The team included researchers from the Monash University and the Baker Heart and Diabetes Institute.
The biosensor is inserted into the human body and then ultrasound scanners are used to detect the sensor and measure biomarkers in real time.
It uses a solid nanoparticle that changes its stiffness due to pH changes in the body. The biomarker transmits these changes as signals.
The changes in the pH can be used to determine if a malignant tumour is shrinking following chemotherapy.

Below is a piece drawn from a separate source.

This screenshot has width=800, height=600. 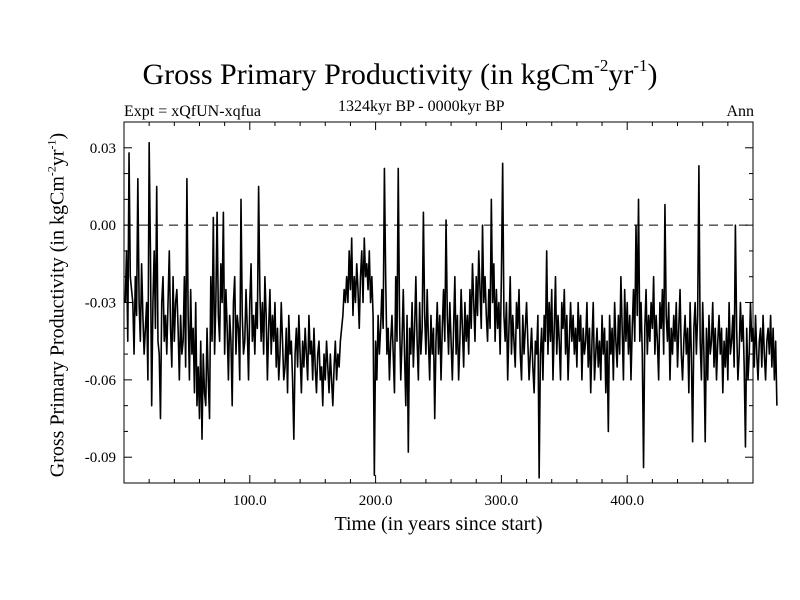 What do you see at coordinates (602, 66) in the screenshot?
I see `chart-title-sup1: -2` at bounding box center [602, 66].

In the near future, the technology can also be used to identify oxygen as an indicator of stroke injury or disease-related proteins.
The technology has already received an international provisional patent.
Monash University Department of Chemical Engineering senior lecturer Dr Simon Corrie, who co-led the study, said: “Our goal is to give clinicians the power of being able to have a patient sit in a chair and as they are infusing the drugs, use commonly available ultrasound to monitor drug levels or organ response in real time, adjusting dosages as a function of the patient’s needs.
“The technology has been tested in an animal model to detect changes in pH levels. We hope to now continue testing in animal models to determine whether it can accurately monitor rapidly changing pH levels, initially focusing on cancer and stroke.”
The research team seeks to carry out further trials and aims to develop a viable product within a decade with the help of clinical and commercial partners.